▶ _Data provided_
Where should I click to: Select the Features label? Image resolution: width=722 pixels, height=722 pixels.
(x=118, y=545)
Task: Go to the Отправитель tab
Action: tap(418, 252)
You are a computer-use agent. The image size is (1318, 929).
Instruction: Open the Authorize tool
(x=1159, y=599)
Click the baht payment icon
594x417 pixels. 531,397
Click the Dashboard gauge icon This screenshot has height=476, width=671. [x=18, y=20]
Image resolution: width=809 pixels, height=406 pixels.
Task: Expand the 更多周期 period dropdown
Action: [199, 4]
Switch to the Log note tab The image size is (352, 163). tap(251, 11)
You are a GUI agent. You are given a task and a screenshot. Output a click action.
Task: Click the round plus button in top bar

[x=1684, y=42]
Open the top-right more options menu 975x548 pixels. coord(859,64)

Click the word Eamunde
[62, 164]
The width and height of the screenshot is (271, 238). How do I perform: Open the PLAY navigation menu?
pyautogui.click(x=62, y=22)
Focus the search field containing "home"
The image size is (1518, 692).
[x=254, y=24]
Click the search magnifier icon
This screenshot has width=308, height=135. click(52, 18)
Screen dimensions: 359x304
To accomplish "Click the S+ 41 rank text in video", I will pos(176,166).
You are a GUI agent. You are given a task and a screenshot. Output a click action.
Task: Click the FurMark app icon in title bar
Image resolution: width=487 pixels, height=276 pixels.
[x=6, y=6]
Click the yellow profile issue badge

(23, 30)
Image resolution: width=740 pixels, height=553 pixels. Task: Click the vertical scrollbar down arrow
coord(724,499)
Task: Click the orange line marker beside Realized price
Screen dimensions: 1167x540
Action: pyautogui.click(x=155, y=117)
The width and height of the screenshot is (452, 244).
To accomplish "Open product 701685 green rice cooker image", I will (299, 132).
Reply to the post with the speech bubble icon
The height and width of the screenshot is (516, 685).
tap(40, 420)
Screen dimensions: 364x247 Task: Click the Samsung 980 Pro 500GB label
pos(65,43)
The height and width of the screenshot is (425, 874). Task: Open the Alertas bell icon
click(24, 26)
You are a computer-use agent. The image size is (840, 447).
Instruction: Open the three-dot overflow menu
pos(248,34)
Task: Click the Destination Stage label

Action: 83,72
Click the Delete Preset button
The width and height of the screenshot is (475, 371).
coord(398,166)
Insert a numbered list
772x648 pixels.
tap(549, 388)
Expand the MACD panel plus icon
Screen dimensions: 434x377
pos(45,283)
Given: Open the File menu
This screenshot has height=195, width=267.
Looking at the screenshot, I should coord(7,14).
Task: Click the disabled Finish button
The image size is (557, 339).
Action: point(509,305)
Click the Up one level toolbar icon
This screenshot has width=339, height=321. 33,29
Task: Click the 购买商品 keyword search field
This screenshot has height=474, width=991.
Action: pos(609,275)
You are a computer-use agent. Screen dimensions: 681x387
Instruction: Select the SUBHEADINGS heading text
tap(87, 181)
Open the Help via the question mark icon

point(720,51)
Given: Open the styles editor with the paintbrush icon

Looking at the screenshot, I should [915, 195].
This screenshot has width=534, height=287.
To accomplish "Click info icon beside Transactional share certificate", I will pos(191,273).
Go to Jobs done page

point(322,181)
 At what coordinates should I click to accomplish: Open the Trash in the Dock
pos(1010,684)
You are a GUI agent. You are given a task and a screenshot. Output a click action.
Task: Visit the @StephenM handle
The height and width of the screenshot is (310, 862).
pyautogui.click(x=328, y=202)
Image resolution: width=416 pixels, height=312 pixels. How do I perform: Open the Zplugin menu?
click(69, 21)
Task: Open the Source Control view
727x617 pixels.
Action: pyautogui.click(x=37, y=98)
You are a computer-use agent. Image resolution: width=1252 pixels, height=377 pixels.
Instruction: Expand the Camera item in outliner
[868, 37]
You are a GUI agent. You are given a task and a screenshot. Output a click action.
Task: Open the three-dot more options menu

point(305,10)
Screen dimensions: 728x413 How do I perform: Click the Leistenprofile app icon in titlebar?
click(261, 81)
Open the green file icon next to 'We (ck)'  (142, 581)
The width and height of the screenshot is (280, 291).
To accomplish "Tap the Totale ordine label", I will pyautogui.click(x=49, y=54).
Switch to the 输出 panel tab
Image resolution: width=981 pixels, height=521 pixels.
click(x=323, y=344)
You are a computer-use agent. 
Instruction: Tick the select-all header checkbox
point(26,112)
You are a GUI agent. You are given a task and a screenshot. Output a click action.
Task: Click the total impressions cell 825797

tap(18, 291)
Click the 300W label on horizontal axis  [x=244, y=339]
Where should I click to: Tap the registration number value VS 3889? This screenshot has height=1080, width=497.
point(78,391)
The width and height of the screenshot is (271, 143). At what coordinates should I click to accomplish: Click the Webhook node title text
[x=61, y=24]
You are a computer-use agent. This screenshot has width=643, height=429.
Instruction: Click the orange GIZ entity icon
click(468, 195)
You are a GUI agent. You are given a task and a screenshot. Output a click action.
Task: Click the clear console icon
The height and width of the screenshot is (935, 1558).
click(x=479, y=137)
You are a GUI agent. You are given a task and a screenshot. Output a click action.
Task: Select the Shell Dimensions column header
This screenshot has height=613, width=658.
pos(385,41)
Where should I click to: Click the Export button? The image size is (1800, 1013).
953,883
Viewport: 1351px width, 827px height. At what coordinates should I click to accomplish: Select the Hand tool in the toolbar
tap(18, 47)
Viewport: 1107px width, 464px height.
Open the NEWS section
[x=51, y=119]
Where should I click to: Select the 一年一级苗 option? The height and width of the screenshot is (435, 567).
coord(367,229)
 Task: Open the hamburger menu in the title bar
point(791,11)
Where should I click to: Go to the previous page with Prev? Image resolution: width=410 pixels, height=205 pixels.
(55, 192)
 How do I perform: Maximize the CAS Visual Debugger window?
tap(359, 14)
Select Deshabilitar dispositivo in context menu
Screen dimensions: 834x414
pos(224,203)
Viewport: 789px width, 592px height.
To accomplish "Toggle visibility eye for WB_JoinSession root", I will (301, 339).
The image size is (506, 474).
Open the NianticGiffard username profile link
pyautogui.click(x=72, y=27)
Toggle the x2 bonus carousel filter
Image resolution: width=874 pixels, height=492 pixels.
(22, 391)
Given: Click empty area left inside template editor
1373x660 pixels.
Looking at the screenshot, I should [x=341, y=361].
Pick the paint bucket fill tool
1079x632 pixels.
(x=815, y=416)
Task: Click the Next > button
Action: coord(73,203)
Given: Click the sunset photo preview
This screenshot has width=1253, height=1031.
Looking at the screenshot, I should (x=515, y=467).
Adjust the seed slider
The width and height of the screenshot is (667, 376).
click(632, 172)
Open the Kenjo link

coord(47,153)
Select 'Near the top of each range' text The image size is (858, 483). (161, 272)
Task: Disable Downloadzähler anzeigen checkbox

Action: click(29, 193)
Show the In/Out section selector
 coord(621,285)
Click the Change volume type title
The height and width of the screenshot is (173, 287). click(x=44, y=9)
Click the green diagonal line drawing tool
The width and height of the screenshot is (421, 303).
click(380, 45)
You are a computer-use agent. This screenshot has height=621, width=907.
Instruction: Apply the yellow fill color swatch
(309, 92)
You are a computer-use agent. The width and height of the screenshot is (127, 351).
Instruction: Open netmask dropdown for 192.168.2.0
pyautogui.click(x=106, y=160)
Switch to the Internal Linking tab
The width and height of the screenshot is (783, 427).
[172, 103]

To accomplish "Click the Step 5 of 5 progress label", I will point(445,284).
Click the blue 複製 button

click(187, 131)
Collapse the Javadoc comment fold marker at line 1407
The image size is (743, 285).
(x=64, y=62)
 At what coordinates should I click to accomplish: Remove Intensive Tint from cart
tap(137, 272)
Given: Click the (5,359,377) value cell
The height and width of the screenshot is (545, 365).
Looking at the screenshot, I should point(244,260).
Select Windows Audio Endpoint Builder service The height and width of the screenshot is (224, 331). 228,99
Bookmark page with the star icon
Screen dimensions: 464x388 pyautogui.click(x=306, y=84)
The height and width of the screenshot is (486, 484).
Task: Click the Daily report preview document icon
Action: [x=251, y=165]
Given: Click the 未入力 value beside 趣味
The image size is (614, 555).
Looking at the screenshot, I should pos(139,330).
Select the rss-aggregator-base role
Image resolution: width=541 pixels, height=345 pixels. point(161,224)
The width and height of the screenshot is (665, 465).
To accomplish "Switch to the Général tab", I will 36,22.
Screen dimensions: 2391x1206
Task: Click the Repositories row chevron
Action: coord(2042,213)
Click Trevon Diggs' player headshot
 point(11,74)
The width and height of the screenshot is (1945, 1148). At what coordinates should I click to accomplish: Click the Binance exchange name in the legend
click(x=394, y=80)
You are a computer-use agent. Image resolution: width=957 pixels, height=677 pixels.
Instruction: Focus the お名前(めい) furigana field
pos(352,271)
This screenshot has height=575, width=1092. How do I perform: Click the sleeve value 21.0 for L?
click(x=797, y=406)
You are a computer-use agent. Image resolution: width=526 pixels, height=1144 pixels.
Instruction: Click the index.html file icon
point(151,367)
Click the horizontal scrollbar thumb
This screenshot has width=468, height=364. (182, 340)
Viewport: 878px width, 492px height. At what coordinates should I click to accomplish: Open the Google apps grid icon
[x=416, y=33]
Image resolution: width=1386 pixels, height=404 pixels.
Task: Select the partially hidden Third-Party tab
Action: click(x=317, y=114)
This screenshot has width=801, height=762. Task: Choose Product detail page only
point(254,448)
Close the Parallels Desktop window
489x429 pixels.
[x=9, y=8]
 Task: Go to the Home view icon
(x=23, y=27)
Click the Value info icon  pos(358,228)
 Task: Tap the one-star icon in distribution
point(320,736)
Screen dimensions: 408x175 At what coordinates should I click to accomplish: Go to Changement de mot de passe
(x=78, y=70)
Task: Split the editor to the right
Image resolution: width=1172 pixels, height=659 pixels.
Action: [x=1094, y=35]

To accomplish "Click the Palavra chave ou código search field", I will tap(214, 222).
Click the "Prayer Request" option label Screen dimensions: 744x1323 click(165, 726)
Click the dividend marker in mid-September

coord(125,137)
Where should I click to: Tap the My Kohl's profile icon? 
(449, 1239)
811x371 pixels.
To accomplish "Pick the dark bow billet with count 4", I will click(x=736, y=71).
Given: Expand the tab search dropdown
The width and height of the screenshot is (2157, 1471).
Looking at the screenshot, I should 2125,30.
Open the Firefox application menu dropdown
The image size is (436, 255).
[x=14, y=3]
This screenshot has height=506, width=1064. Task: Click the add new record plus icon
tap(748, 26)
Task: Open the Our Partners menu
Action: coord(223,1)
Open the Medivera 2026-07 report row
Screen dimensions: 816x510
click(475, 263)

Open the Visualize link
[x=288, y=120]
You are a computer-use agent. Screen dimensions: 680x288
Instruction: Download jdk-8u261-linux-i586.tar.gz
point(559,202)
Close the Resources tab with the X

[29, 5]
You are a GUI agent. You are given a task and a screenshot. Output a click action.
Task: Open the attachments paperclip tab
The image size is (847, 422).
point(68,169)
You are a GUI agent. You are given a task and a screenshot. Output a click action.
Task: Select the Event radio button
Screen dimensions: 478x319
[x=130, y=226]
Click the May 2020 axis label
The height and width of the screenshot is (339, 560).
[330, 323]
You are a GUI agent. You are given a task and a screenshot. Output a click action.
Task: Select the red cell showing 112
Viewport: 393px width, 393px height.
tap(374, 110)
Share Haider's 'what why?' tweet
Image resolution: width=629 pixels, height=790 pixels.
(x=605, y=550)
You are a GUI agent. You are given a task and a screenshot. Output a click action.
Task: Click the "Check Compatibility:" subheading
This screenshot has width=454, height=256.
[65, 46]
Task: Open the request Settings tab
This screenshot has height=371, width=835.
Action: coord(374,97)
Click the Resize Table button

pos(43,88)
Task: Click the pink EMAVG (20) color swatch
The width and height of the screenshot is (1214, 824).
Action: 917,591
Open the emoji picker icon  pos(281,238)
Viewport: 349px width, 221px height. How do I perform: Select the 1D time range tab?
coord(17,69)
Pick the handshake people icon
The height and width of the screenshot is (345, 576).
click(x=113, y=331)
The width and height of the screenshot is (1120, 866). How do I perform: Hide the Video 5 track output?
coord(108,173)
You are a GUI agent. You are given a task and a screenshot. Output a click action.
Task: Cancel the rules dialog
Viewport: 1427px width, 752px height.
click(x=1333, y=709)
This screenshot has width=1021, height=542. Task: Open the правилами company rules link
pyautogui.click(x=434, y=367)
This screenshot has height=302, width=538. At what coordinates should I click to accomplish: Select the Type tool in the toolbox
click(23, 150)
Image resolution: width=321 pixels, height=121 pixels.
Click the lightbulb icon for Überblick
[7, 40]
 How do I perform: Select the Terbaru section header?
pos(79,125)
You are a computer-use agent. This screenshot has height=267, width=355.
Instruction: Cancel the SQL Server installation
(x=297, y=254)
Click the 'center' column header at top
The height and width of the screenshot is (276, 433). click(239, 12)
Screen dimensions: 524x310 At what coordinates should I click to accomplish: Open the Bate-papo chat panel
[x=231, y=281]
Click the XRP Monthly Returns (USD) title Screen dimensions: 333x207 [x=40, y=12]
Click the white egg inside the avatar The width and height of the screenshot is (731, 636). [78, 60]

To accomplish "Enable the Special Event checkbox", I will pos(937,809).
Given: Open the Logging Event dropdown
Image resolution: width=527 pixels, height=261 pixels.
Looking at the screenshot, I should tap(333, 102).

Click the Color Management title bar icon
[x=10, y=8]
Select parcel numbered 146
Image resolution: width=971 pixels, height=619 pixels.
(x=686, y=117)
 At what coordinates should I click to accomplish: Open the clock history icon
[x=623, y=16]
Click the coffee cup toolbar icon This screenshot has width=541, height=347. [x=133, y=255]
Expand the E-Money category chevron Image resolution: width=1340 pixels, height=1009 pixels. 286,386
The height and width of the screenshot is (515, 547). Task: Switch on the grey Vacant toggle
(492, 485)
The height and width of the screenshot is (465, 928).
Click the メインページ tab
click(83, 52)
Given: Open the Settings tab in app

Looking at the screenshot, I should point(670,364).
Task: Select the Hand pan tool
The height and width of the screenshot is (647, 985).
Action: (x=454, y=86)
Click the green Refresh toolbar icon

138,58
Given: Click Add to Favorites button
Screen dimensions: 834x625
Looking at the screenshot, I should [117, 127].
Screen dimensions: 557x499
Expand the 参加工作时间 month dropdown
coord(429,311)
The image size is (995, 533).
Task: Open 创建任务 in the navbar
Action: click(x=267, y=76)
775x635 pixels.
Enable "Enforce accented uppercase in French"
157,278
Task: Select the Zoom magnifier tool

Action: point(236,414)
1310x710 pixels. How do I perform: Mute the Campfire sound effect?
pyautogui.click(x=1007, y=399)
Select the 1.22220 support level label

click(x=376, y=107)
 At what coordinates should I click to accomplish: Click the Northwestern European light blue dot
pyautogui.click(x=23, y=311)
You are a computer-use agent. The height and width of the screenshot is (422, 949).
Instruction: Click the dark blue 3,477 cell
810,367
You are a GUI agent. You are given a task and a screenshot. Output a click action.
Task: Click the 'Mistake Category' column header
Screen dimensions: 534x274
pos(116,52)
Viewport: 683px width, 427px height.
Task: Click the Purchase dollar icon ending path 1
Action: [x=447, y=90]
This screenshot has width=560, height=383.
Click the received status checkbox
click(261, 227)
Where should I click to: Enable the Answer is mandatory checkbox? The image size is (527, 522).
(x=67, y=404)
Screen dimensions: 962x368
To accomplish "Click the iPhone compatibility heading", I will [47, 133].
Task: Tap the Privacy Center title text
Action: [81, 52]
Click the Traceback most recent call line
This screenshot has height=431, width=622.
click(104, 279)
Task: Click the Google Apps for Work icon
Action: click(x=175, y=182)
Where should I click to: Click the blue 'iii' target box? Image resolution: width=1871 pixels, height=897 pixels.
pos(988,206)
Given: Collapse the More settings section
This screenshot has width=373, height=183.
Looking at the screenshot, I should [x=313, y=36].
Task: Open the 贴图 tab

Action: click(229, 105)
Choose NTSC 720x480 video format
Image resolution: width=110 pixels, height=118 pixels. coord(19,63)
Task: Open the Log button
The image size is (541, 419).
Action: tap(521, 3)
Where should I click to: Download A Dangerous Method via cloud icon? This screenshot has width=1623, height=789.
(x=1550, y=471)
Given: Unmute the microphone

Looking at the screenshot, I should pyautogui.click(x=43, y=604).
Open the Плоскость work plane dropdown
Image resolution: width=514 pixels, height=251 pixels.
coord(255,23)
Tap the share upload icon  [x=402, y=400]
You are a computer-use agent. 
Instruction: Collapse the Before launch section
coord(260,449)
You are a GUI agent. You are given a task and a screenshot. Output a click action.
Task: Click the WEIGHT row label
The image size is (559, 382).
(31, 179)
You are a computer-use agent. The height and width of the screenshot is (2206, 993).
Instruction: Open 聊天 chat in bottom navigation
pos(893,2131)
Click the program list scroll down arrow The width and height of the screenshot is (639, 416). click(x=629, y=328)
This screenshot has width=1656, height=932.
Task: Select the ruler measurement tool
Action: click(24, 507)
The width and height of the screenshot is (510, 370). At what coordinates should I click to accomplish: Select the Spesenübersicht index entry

▶ _Task to carry out_
Could you lay out the listing above as a numbered list, from its very first line through the line that contains "594x417 pixels. 531,397", with any blank lines left out?

▶ _Solution for this exercise_
1. Where should I click to: Select the Features label? Image resolution: width=722 pixels, height=722 pixels.
2. (x=118, y=545)
3. Task: Go to the Отправитель tab
4. Action: tap(418, 252)
5. You are a computer-use agent. The image size is (1318, 929).
6. Instruction: Open the Authorize tool
7. (x=1159, y=599)
8. Click the baht payment icon
9. 594x417 pixels. 531,397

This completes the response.